II.            Six Sigma – Define (25 Questions)

                              A.            Process Management for Projects

                                                       1.            Process elements
Define and describe process components and boundaries. Recognize how processes cross various functional areas and the challenges that result for process improvement efforts. (Analyze)

                                                       2.            Owners and stakeholders
Identify process owners, internal and external customers, and other stakeholders in a project. (Apply)

                                                       3.            Identify customers
Identify and classify internal and external customers as applicable to a particular project, and show how projects impact customers. (Apply)

                                                       4.            Collect customer data
Use various methods to collect customer feedback (e.g., surveys, focus groups, interviews, observation) and identify the key elements that make these tools effective. Review survey questions to eliminate bias, vagueness, etc. (Apply)

                                                       5.            Analyze customer data
Use graphical, statistical, and qualitative tools to analyze customer feedback. (Analyze)

                                                       6.            Translate customer requirements
Assist in translating customer feedback into project goals and objectives, including critical to quality (CTQ) attributes and requirements statements. Use voice of the customer analysis tools such as quality function deployment (QFD) to translate customer requirements into performance measures. (Apply)

Process Management – a business process is the logical organization of people, materials, energy, equipment, and information into work activities designed to produce a product or service. Business process management {BPM) is focused on understanding, controlling, and improving business processes to create value for all stakeholders. Three principles for measuring the quality of a business process are: effectiveness, efficiency, and adaptability.

Process Elements – Supplier, input, process, output, customer (SIPOC).

Owners and Stakeholders – Stockholders, customers, suppliers, management, employees, the community, society, etc.

Customer – Customers seek product based upon cost, quality, features, and availability (CQFA).

·          Internal – anyone in the company who is affected by the product or service as it is being generated.

·          External – End users, intermediate customers, impacted parties. They are not part of the company but are impacted by it. External customers best determine the quality of the product.

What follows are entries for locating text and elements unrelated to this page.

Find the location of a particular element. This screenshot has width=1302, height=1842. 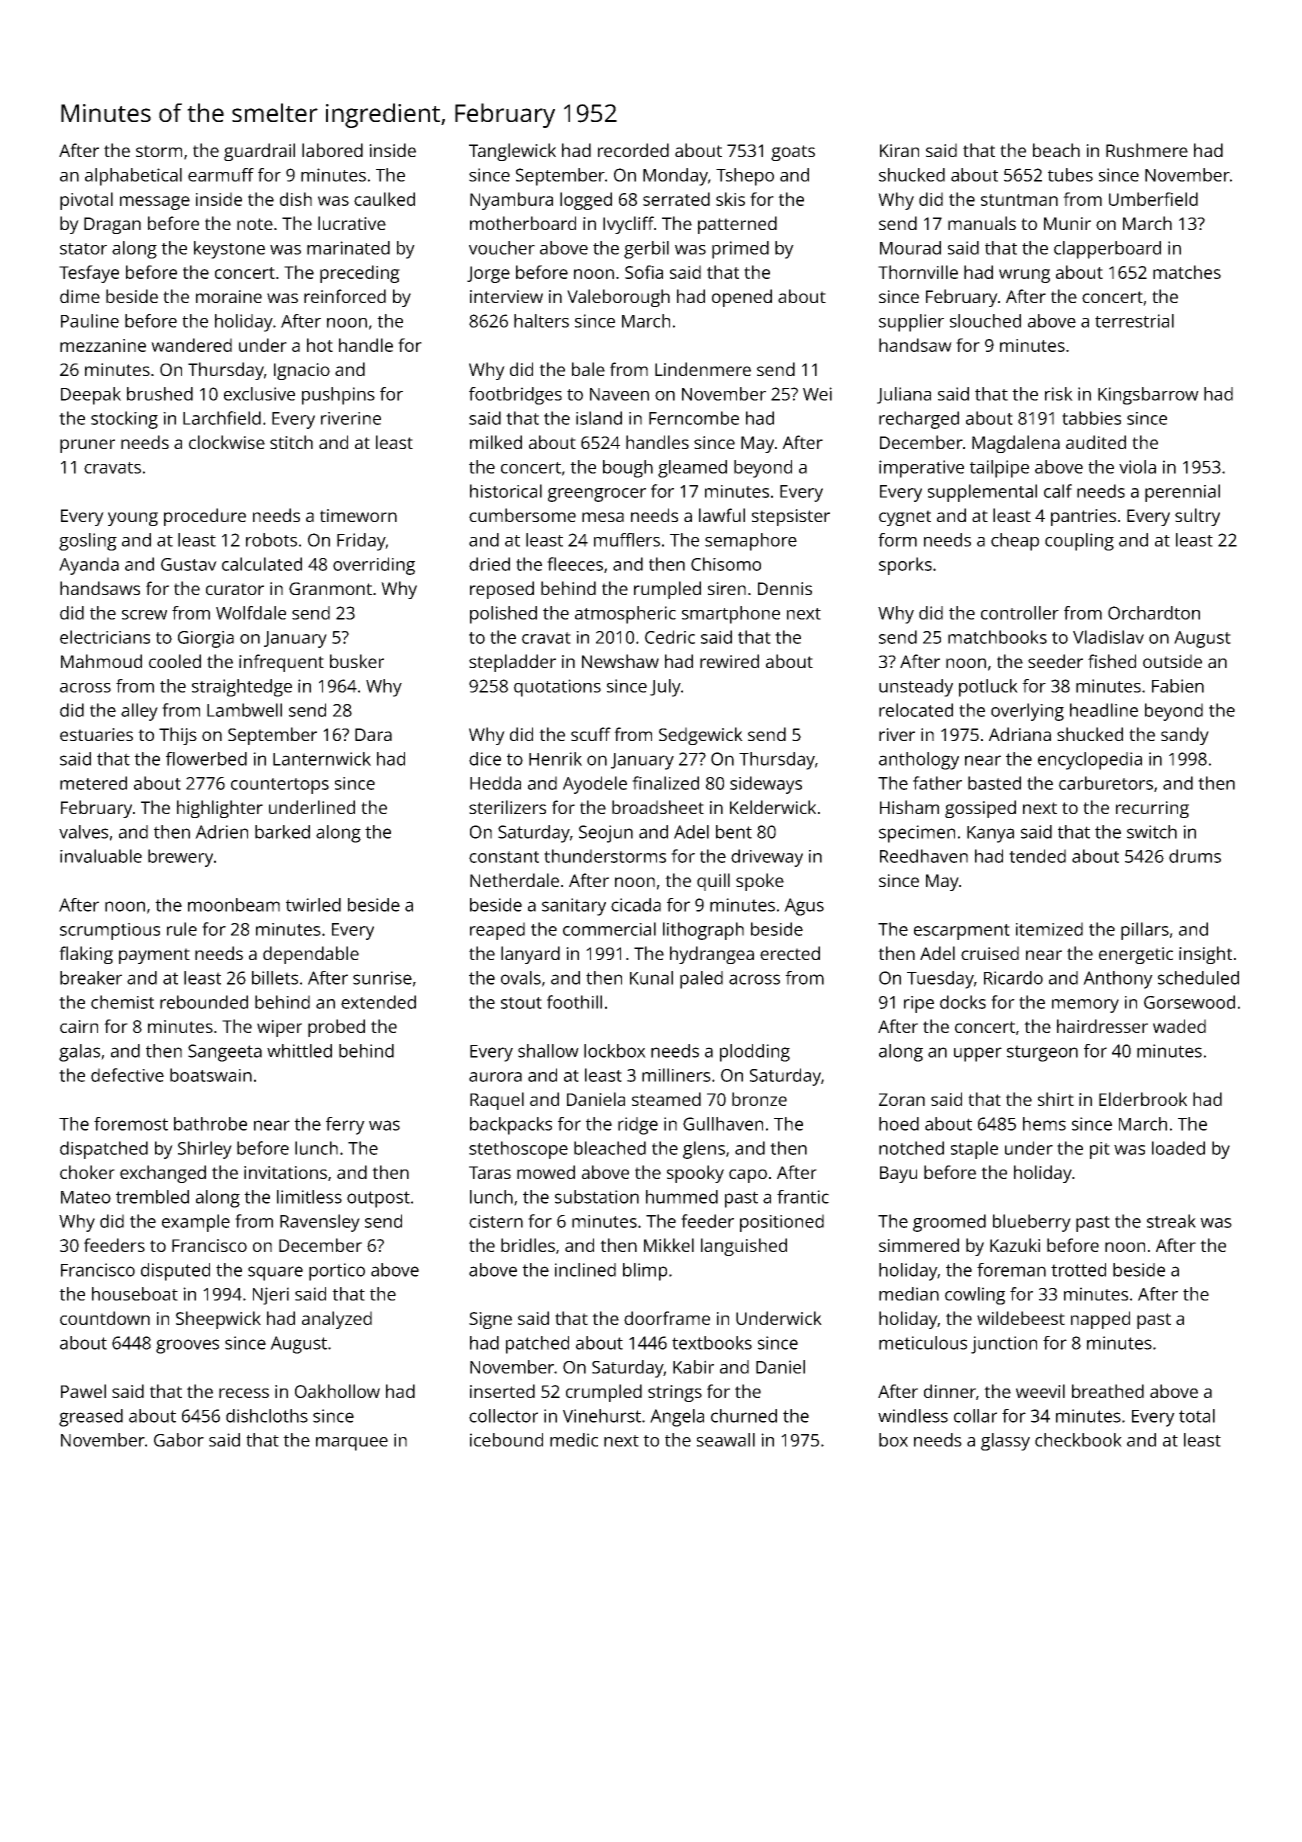

paled is located at coordinates (701, 980).
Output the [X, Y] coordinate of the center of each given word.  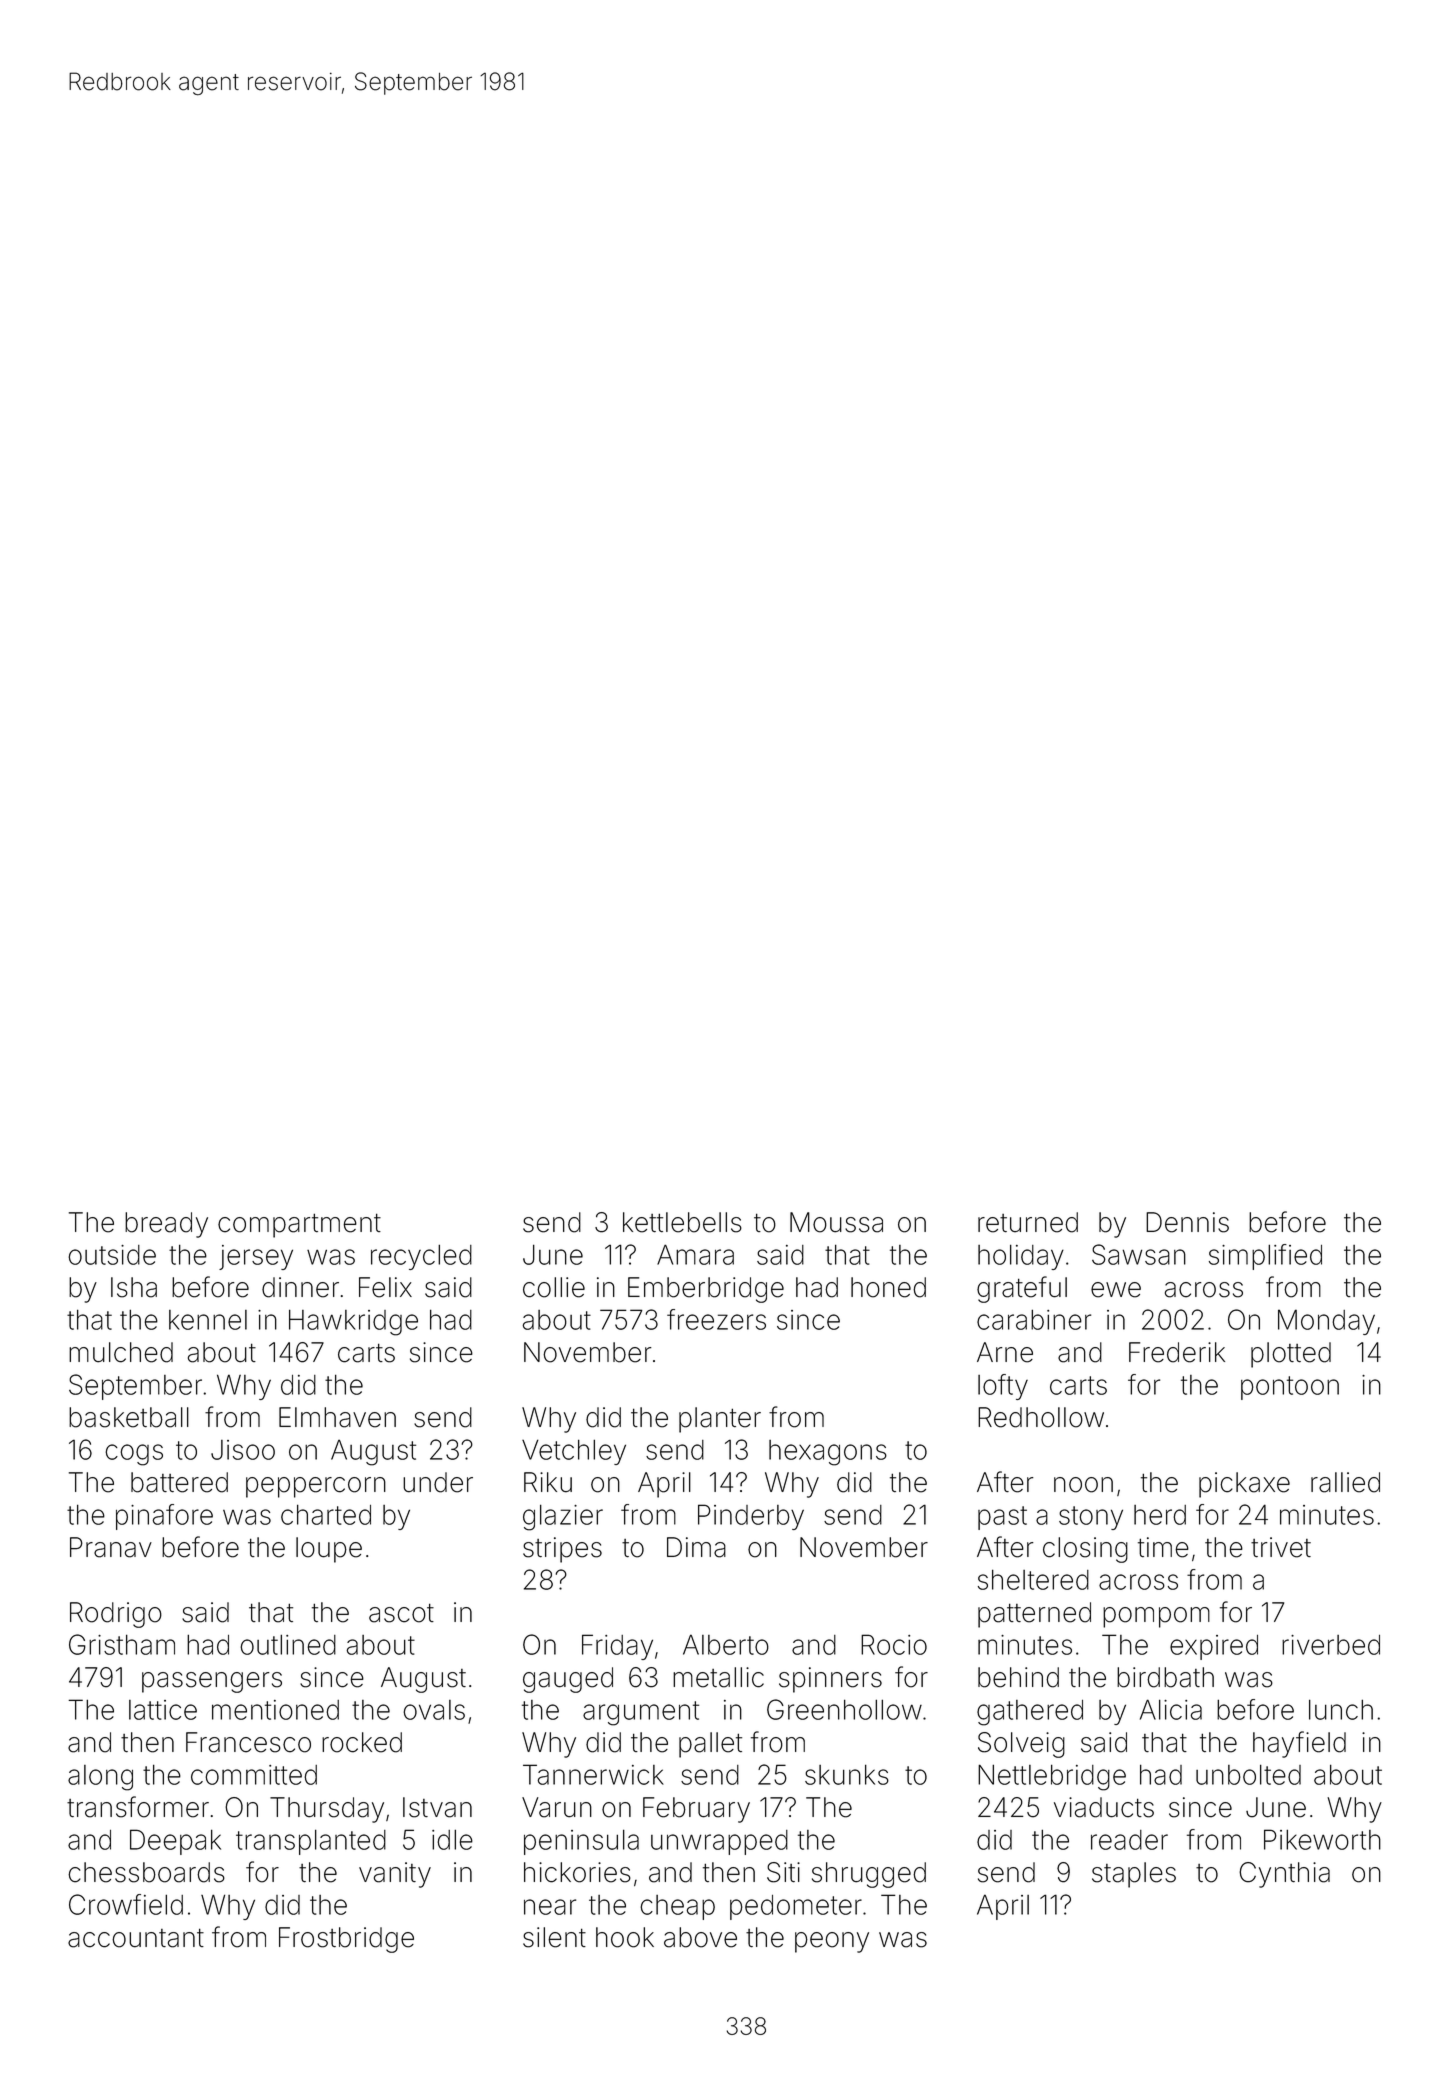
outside [112, 1255]
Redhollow [1041, 1417]
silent [554, 1937]
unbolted [1248, 1774]
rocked [362, 1742]
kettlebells [682, 1222]
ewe [1116, 1290]
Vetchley [574, 1452]
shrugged [869, 1875]
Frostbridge [346, 1940]
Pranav [111, 1547]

Collect Customer Data – collect data to gain the Voice of the Customer (VOC).

·          Business level – Shareholders and top management employees.

·          Operations level – Those who purchase the product (external) and those who manage operations (internal).

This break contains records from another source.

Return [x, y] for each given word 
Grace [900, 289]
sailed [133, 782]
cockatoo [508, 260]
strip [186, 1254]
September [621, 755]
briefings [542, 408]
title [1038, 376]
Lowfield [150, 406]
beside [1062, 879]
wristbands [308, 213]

·          Process level – Employees

Tools – Surveys, focus groups, interviews, satisfaction/complaint cards, dissatisfaction sources, competitive shopper, quality function deployment (QFD), scorecards, data warehousing, data mining, customer audits, supplier audits.

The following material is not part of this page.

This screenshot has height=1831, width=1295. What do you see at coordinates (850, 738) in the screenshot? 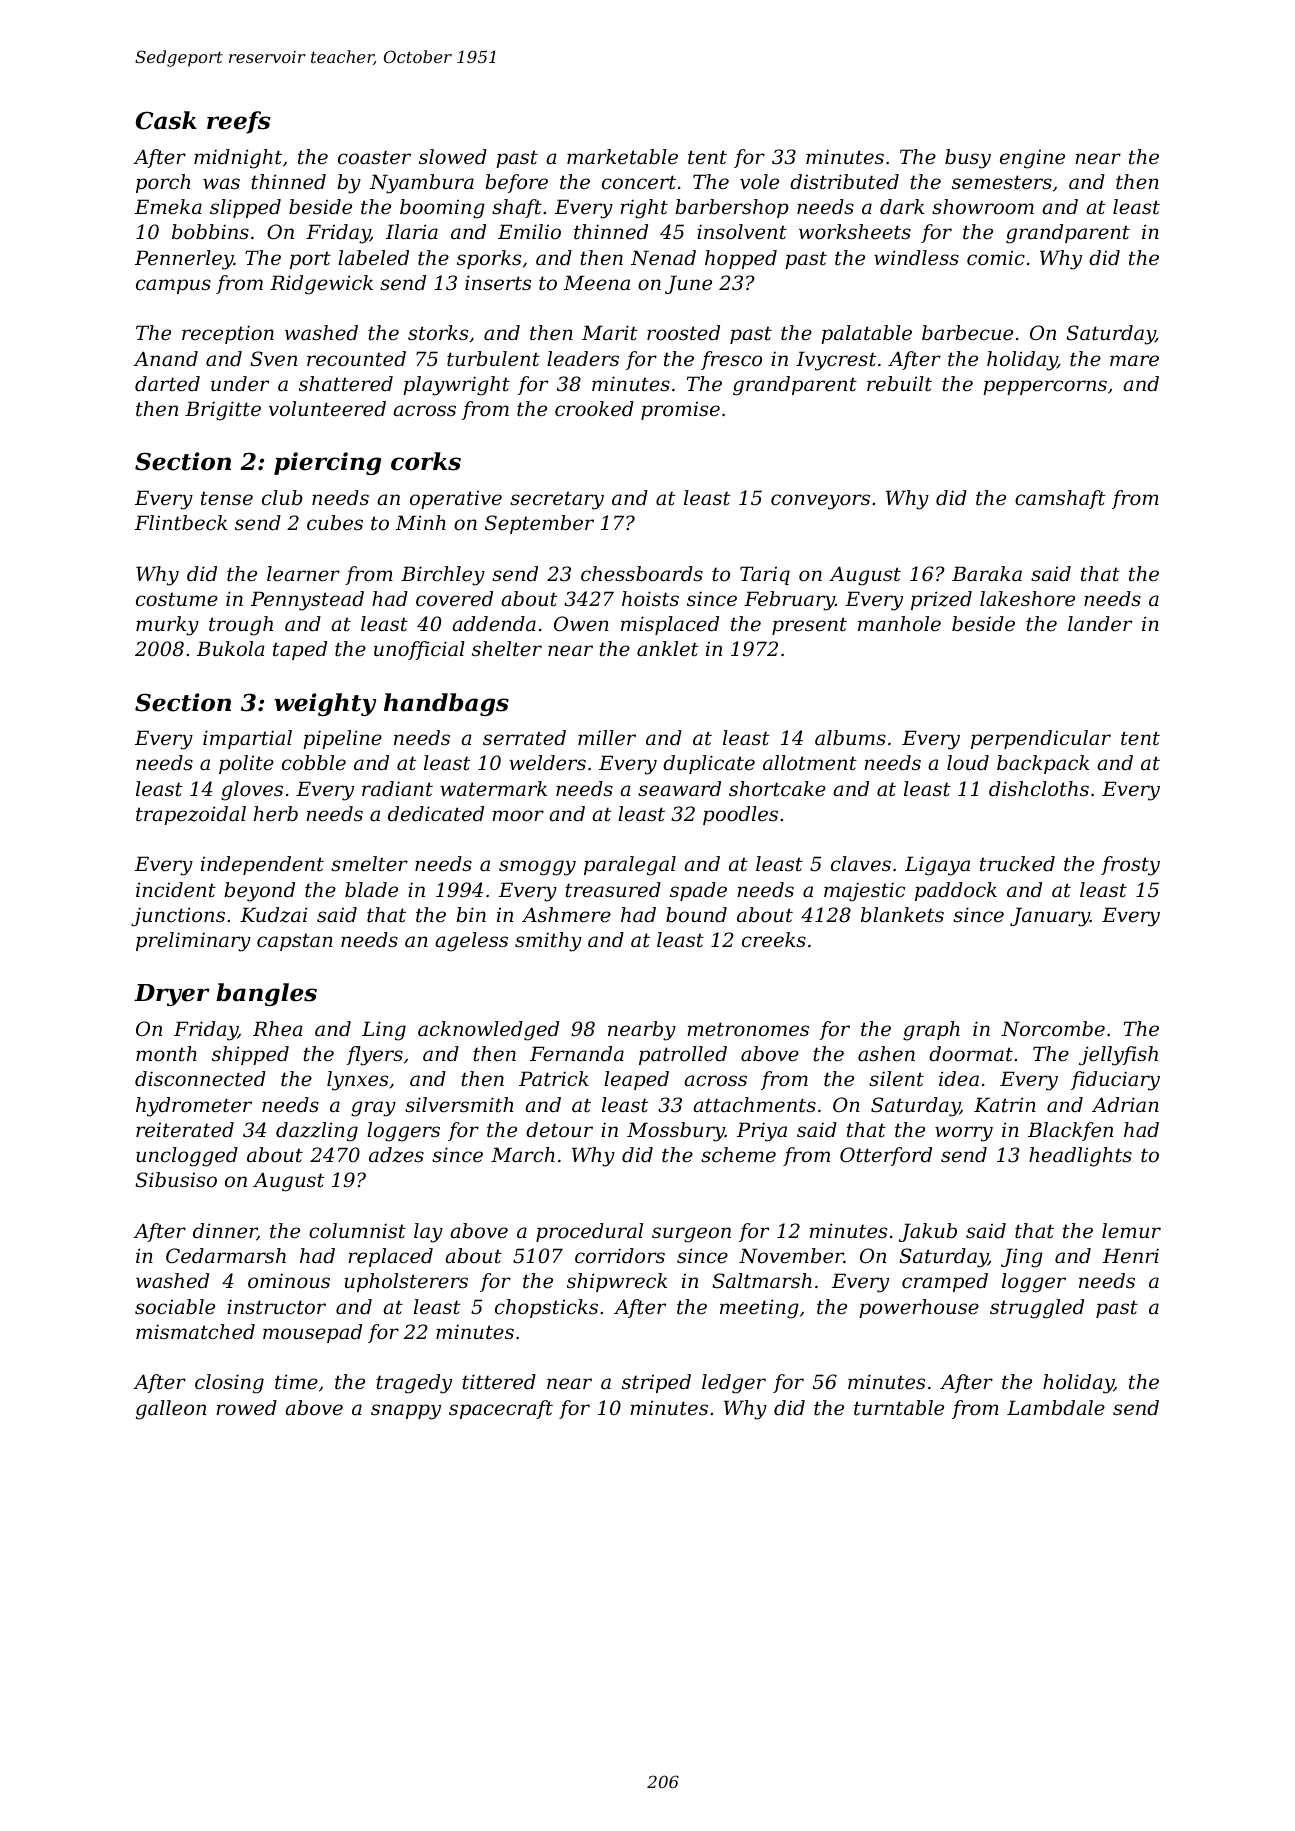
I see `albums` at bounding box center [850, 738].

Analyze Customer Data – Statistical analysis, line graphs, control charts, matrix diagrams, Pareto analysis.

Translate Customer Requirements – Customer value is made up of cost, quality, features and availability (CQFA).

Customer Expectations: Basic, expected, desired, unanticipated.

Customer needs: Stated, real, perceived, cultural, unintended.

Customer Priorities

Quality Function Deployment (QFD) – Customer wants and needs are heard and translated into technical characteristics. Voice of the Customer (VOC), House of Quality (HOQ). QFD provides a graphic method of expressing relationships between customers’ wants and design features.

House of Quality (HOQ) – side walls = customer needs and customer competitive assessment; foundation = competitive technical assessment; ceiling = design features; roof = design feature interactions.